* Exercise requirements
Rescale the records between the line containing "Science (60, 590)" and the line containing "Uganda (882, 328)", inclusive, and output only those lines. Rewrite each line in full, requests included, with every coordinate in the answers multiplied by 1.2 and rounded to the nearest whole number, halves rounding up.

* The input
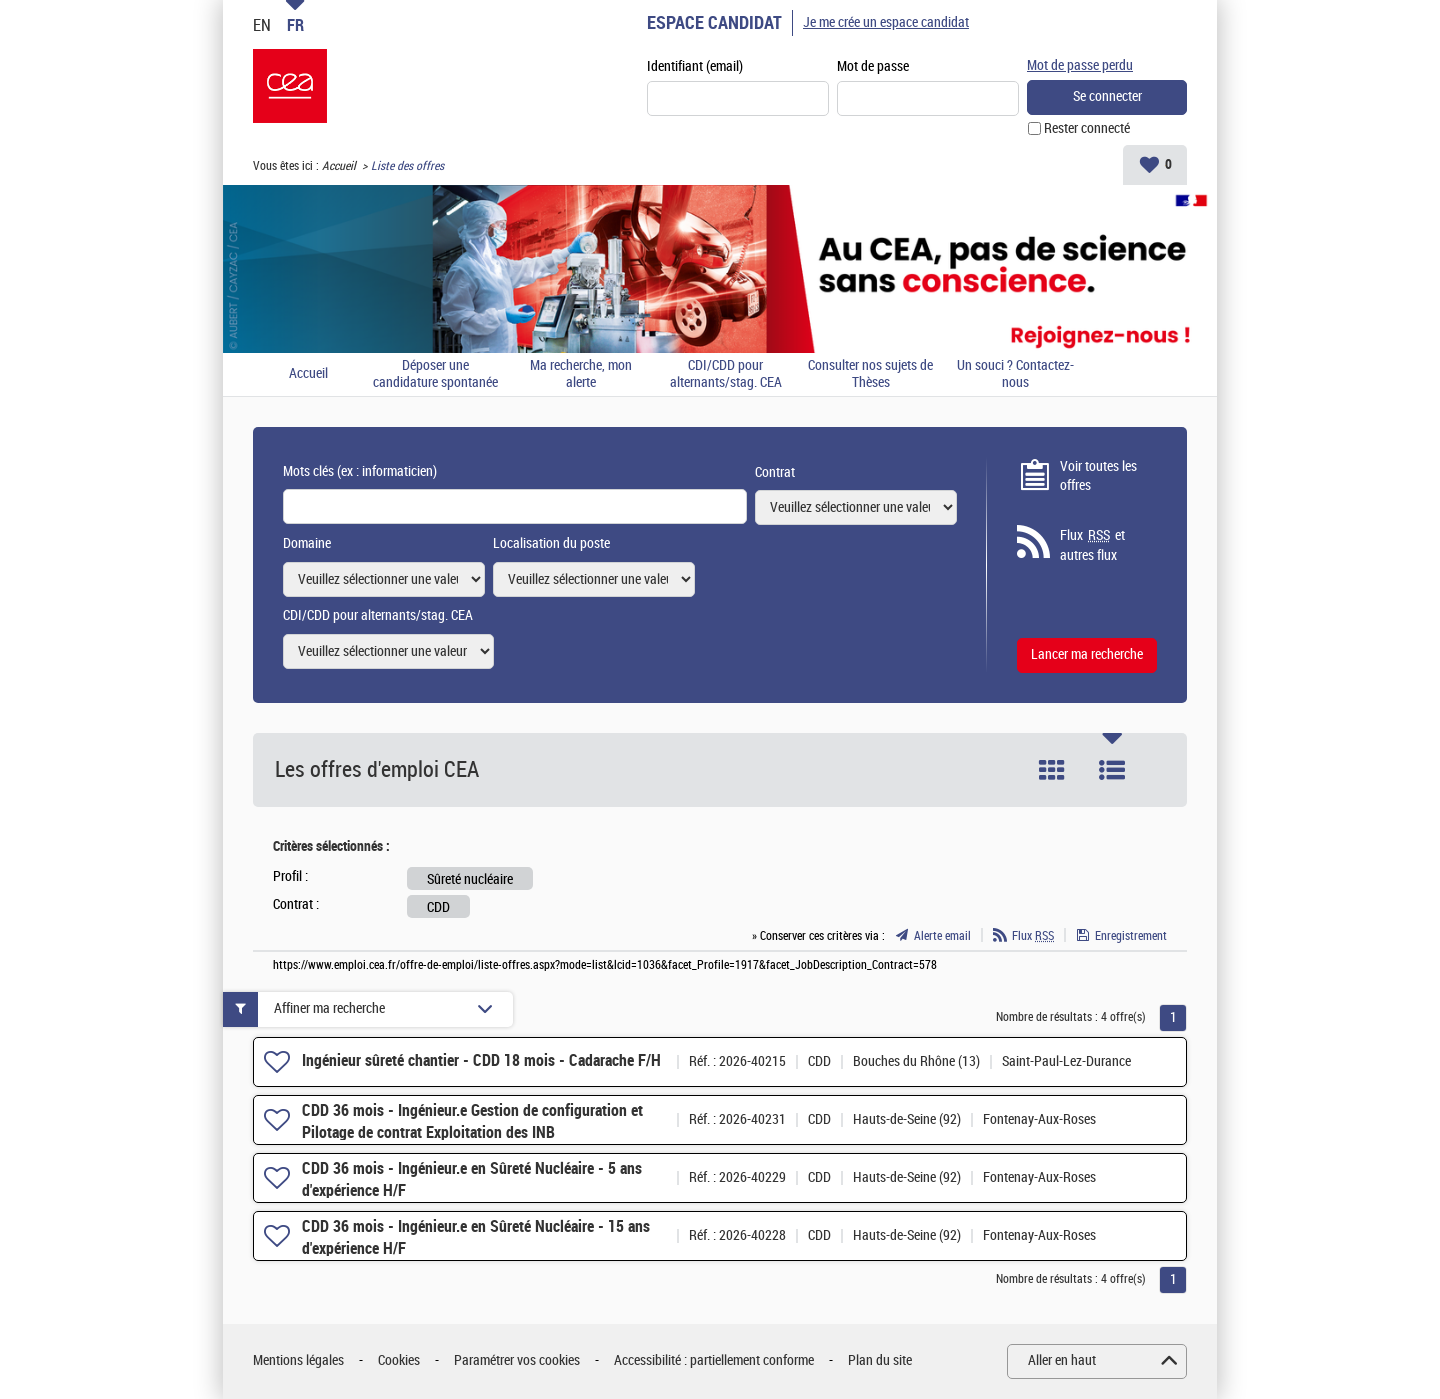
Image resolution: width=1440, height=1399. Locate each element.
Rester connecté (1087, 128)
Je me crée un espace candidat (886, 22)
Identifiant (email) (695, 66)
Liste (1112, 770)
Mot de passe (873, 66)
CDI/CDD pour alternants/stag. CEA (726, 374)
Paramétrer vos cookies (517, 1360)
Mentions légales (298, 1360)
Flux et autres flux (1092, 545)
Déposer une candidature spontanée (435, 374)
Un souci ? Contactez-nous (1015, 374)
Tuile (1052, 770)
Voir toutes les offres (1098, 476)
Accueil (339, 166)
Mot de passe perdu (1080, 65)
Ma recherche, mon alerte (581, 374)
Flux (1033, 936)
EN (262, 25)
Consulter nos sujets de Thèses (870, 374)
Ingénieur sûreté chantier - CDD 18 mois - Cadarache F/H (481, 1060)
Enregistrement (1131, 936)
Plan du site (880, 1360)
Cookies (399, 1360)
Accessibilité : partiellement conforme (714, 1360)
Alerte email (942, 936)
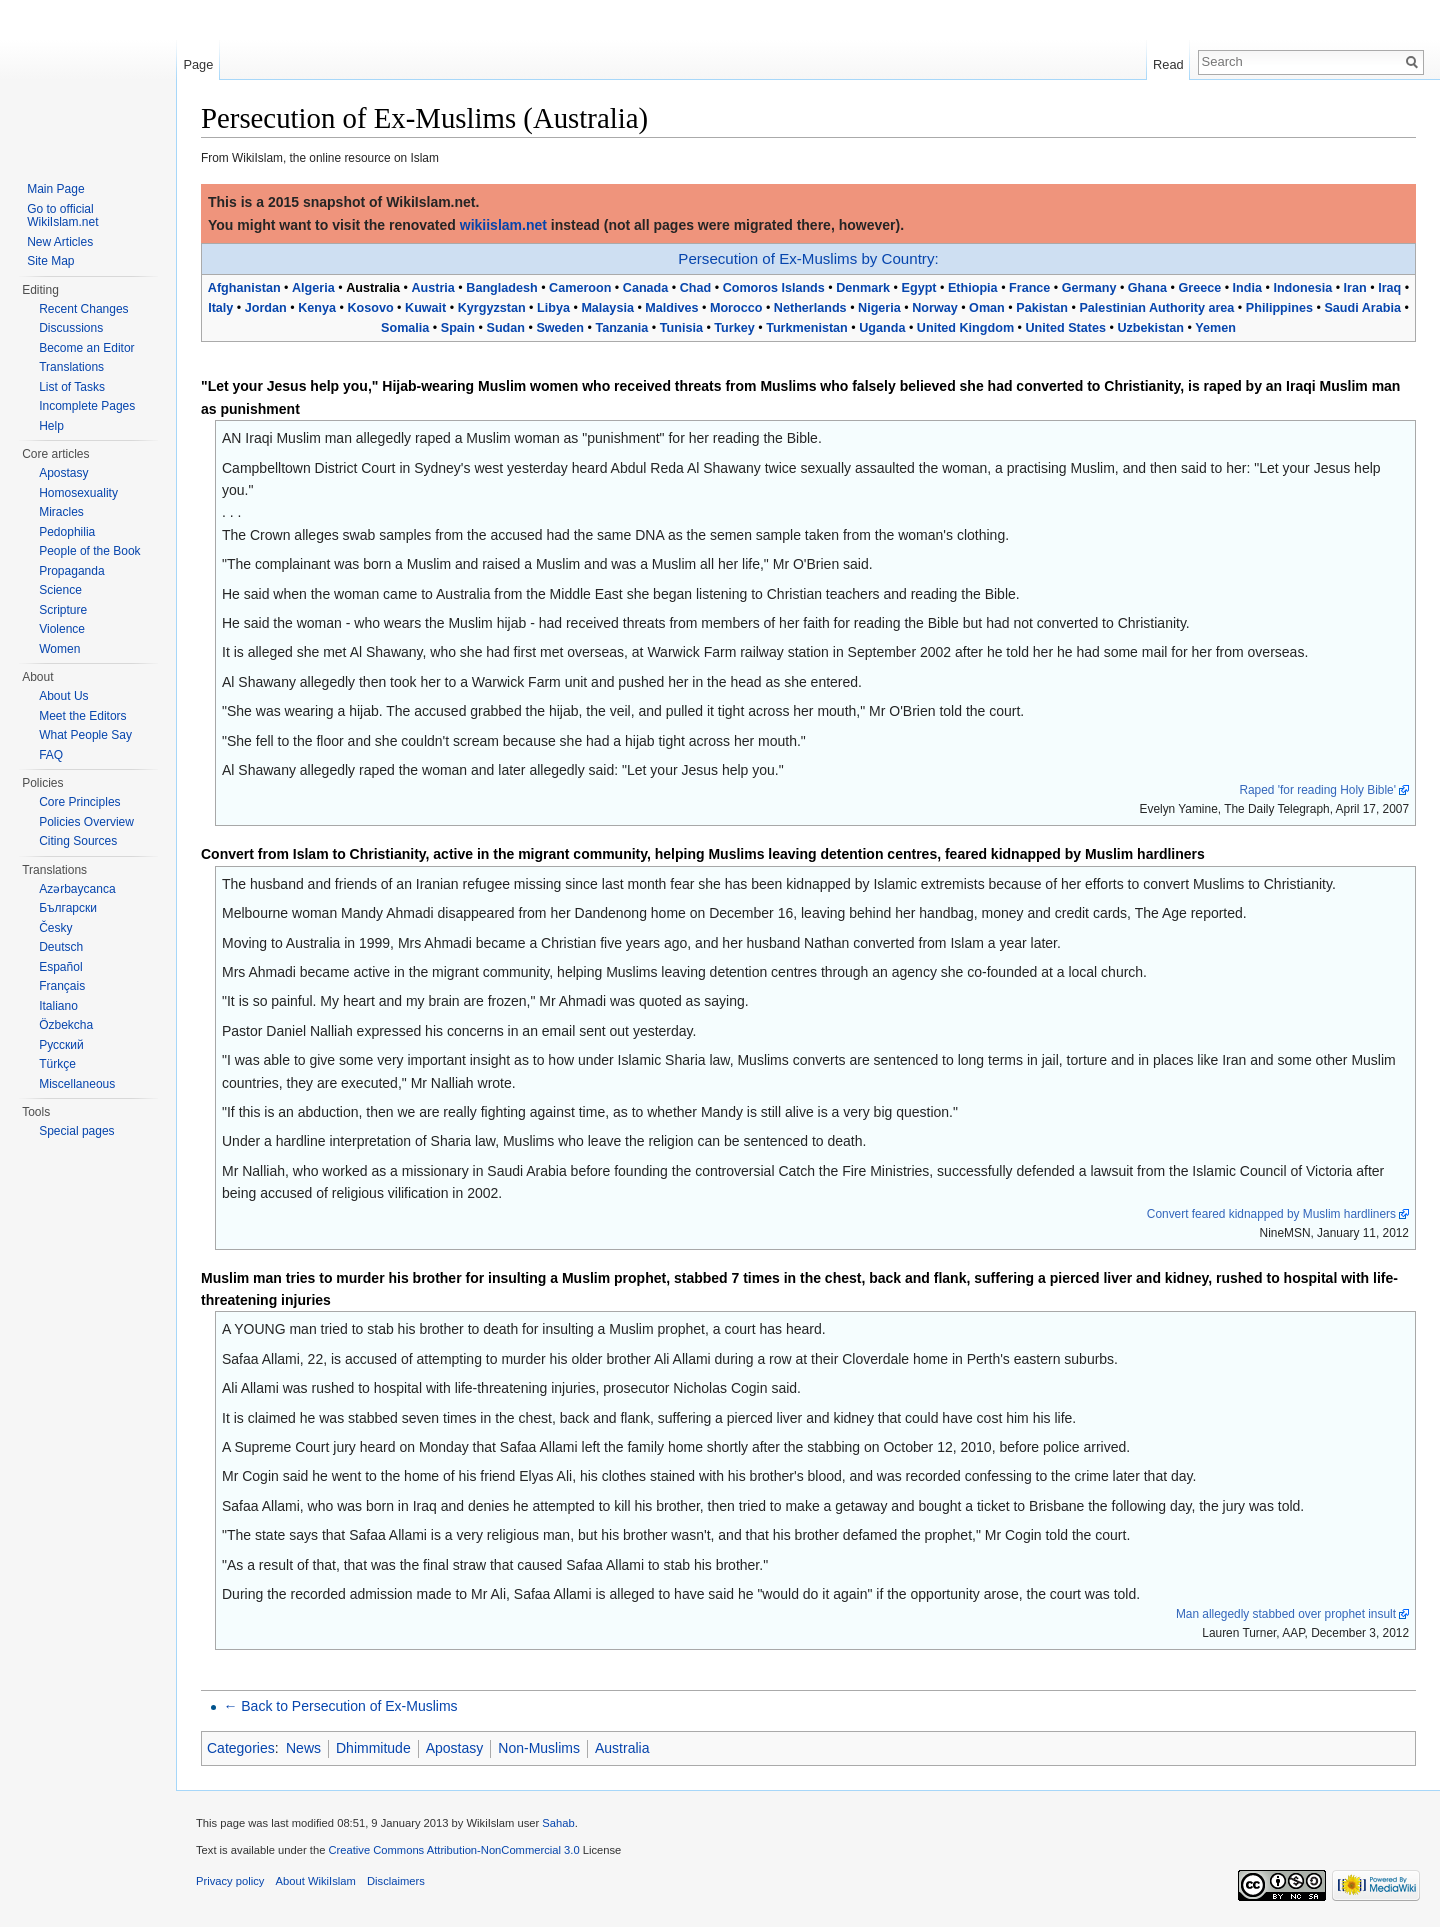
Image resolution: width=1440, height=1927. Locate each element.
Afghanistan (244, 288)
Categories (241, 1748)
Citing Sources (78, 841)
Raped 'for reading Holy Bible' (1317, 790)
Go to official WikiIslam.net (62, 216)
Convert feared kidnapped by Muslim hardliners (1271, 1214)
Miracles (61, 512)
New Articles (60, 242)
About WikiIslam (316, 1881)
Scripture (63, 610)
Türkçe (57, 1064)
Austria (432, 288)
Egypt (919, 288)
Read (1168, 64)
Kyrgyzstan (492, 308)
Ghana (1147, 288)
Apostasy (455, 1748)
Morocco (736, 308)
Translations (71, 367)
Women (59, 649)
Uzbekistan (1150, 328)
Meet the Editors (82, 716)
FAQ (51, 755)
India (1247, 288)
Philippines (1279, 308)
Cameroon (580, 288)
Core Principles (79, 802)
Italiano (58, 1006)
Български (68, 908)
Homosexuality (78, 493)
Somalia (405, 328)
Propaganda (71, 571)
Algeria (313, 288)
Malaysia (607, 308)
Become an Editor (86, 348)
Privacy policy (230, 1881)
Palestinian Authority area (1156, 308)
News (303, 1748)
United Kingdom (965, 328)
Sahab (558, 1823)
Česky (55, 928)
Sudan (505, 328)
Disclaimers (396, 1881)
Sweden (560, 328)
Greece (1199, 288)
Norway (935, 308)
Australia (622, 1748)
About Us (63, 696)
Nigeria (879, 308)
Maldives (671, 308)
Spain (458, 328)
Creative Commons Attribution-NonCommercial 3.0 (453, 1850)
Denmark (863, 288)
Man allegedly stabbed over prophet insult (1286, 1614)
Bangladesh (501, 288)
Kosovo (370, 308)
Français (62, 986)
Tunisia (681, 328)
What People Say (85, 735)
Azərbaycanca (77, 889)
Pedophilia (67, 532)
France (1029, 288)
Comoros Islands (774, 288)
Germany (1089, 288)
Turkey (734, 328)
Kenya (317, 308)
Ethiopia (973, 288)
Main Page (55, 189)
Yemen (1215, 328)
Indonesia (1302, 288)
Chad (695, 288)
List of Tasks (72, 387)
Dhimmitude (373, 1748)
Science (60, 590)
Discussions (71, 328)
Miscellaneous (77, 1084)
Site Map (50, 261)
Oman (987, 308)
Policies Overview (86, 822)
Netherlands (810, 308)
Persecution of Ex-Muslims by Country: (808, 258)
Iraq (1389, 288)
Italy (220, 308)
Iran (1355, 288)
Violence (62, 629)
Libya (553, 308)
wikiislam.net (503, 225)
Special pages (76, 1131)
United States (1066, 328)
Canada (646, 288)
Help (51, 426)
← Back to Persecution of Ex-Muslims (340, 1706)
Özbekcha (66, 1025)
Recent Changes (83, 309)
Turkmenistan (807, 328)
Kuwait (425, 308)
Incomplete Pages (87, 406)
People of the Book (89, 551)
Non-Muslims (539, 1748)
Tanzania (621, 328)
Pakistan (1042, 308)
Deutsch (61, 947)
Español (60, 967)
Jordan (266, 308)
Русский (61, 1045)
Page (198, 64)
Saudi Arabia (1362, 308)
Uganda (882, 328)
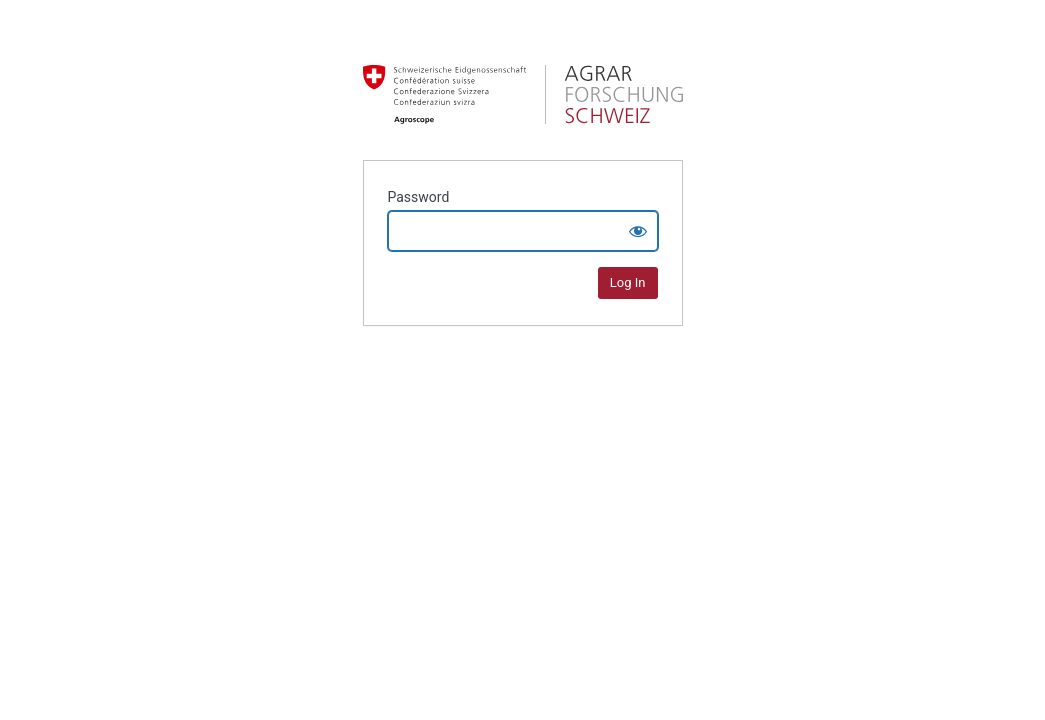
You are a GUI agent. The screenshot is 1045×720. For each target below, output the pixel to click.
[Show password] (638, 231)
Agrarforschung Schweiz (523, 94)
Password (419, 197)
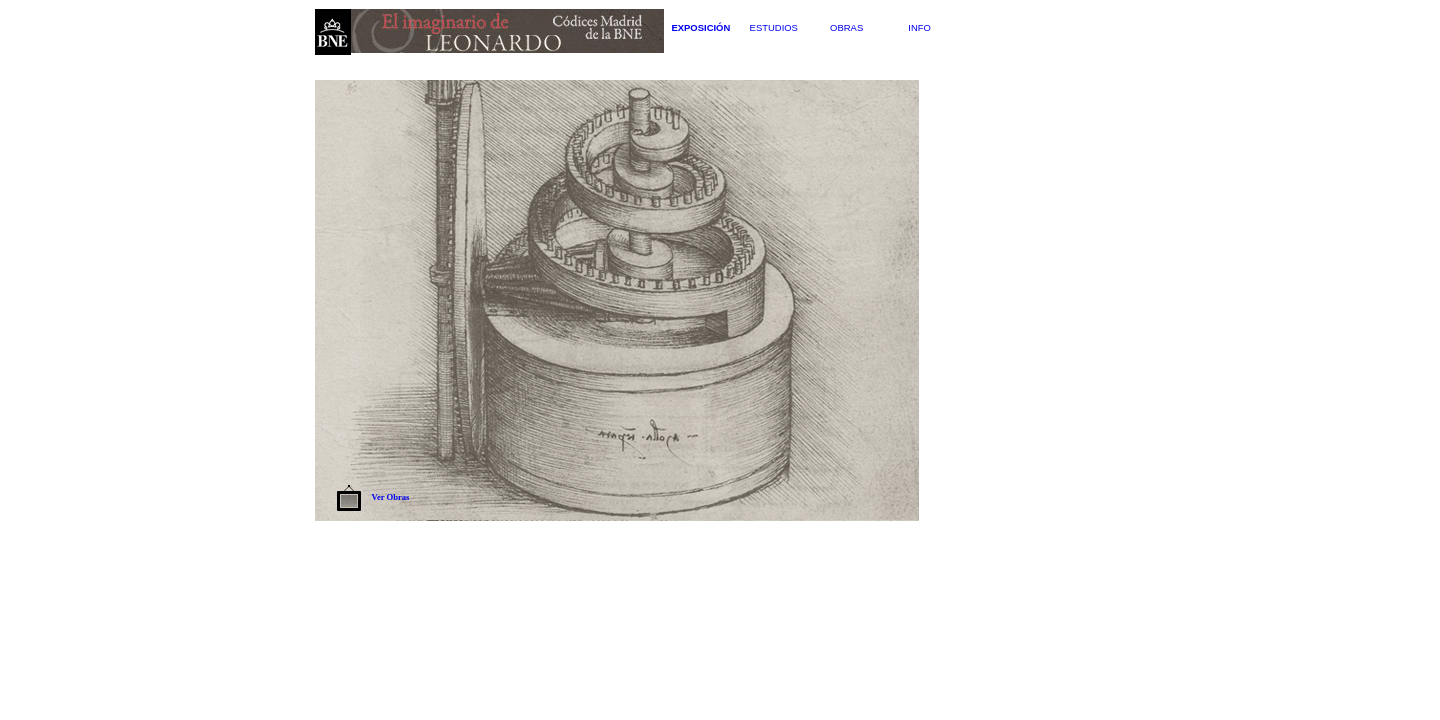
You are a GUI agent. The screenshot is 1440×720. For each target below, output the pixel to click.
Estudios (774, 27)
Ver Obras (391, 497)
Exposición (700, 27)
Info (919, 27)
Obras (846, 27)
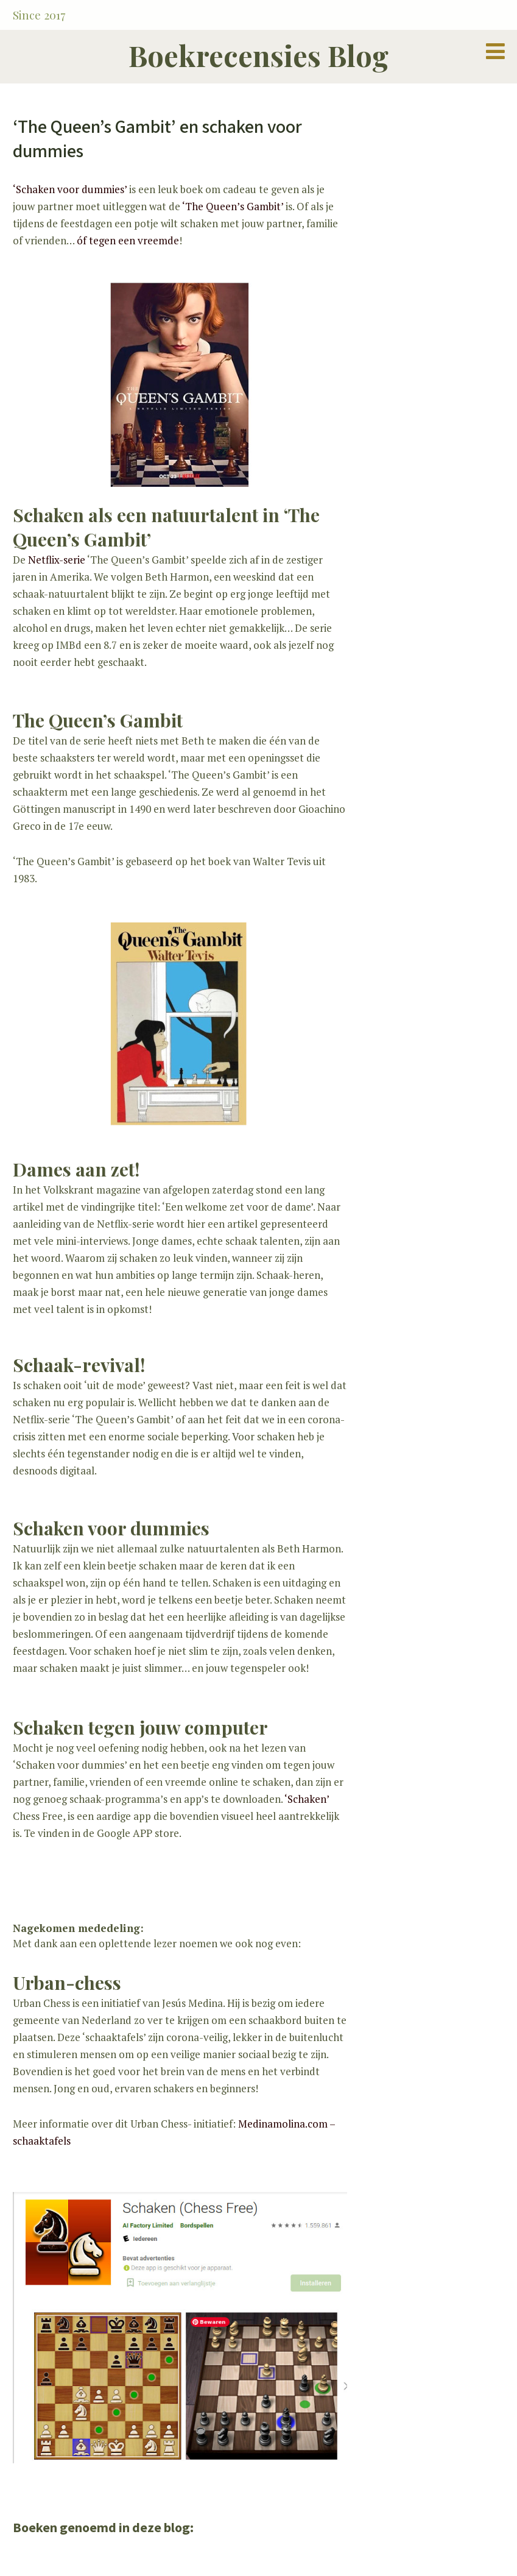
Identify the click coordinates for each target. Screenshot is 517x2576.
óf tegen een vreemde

* Answer below
Science (72, 708)
Discussions (85, 394)
Miscellaneous (92, 1301)
Site Map (60, 313)
Oman (1184, 370)
Policies Overview (103, 986)
Netherlands (972, 370)
Persecution of Ex-Muslims by Country: (970, 310)
Iraq (1667, 346)
Italy (264, 370)
Iran (1626, 346)
Violence (74, 755)
Libya (664, 370)
wikiislam.net (604, 270)
Special pages (91, 1357)
United States (1279, 394)
Canada (775, 346)
Help (61, 511)
← Back to Persecution of Ex-Muslims (408, 2047)
Özbekcha (79, 1230)
Recent Changes (100, 371)
Turkmenistan (968, 394)
Kuwait (510, 370)
Incomplete Pages (104, 487)
People of the Book (107, 661)
Non-Muslims (647, 2098)
Tanzania (745, 394)
Pakistan (1250, 370)
Deutsch (73, 1136)
Español (72, 1160)
Jordan (319, 370)
Русский (73, 1254)
Page (238, 77)
Saudi Arabia (1634, 370)
Uganda (1058, 394)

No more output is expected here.